L'agent de sûreté de l'aéroport de Nice gagne son combat

France
DirectLCI
JUSTICE - Le préfet des Alpes-Maritimes a rendu définitivement son "habilitation" à un agent de sûreté travaillant au contrôle des bagages en soute à l'aéroport de Nice-Côte d'Azur et qui avait été soupçonné de "radicalisation religieuse".

L'épilogue dans l'affaire de l'agent de sûreté musulman de l'aéroport de Nice, soupçonné de radicalisation religieuse. Le préfet des Alpes-Maritimes lui a rendu son habilitation ce lundi. Monsieur M. va donc pouvoir reprendre le travail. Vendredi, le tribunal administratif de Nice avait suspendu un arrêté pris par le préfet Adolphe Colrat pour "suspendre" durant deux mois cette habilitation accordée à ce père de famille âgé de 25 ans, afin d'accéder à la "zone réservée" de l'aéroport.

Dans son ordonnance, le juge des référés avait argué que la décision du préfet se fondait sur "des affirmations" et non sur "une note reprenant les conclusions de l'enquête des services de renseignements spécialisés".

"Des jalousies" ?

"Le changement de comportement, les attitudes et les propos prêtés à monsieur M. qui avaient été jugés incompatibles avec les exigences de la sûreté, n'ont fait l'objet que d'un signalement et non d'une note ou d'un document écrit émanant des services spécialisés comme le demande le juge administratif", a précisé la préfecture lundi. "Le préfet des Alpes-Maritimes a dans ces conditions décidé de restituer à monsieur M. son habilitation", conclut la préfecture.

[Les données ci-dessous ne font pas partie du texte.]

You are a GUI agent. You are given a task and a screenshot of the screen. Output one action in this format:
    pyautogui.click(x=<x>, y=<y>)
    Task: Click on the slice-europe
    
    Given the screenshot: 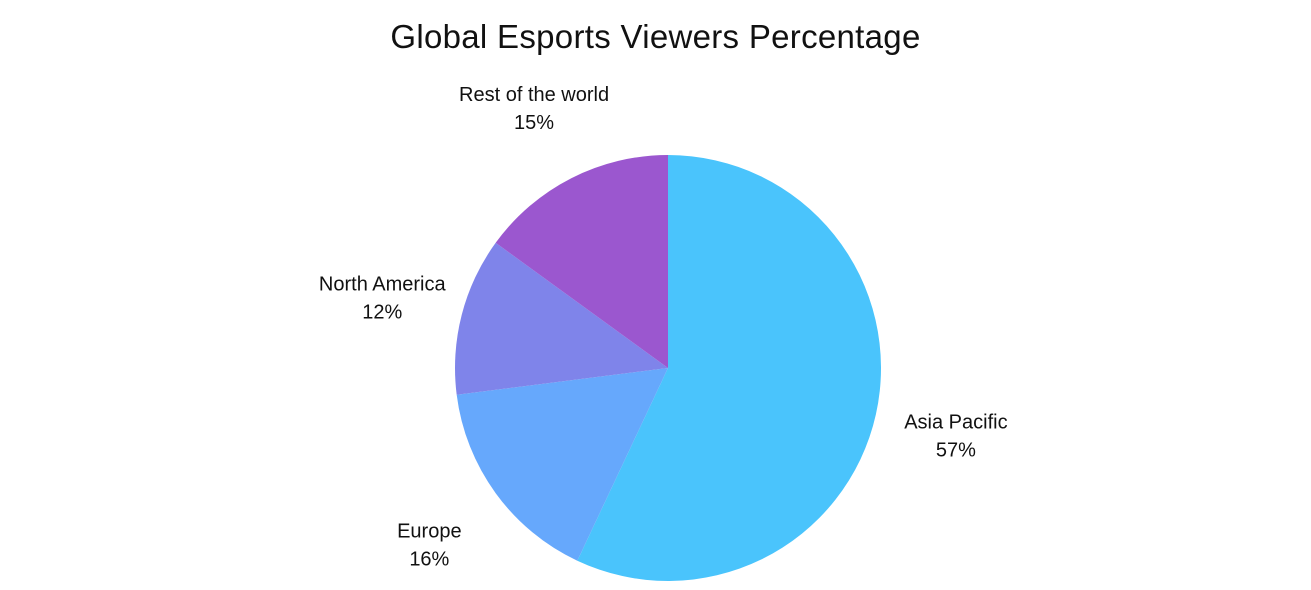 What is the action you would take?
    pyautogui.click(x=562, y=464)
    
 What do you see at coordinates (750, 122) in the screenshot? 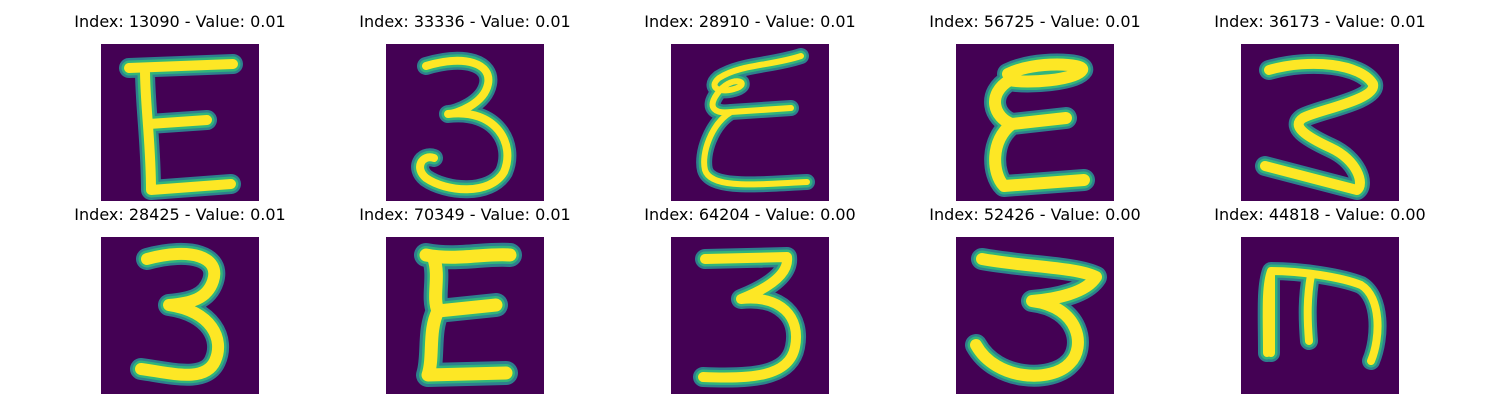
I see `digit-image-cursive-e` at bounding box center [750, 122].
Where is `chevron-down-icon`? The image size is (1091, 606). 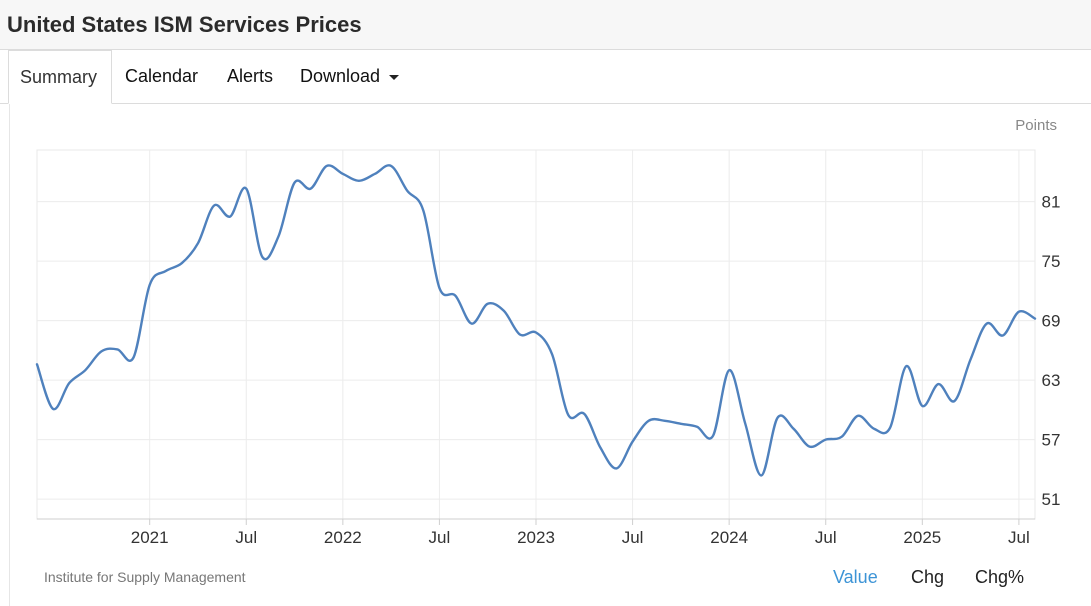 chevron-down-icon is located at coordinates (394, 77).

Le 13 novembre, le préfet avait suspendu pour deux mois l'habilitation de ce père de famille âgé de 25 ans à cause d'un "certain nombre de présomptions", notamment de "prosélytisme".   La préfecture avait souligné que l'agent s'était renfermé sur lui-même , qu'il ne faisait pas la bise à ses collègues féminines, qu'il répondait en arabe à certains interlocuteurs et qu'il n'aurait "pas montré de répulsion" à l'évocation de certains "actes terroristes". Me Sefen Guez Guez, l'avocat de l'employé concerné, avait estimé que son client "est très populaire dans son entreprise" et des "jalousies" pourraient avoir poussé d'autres salariés à des "dénonciations calomnieuses".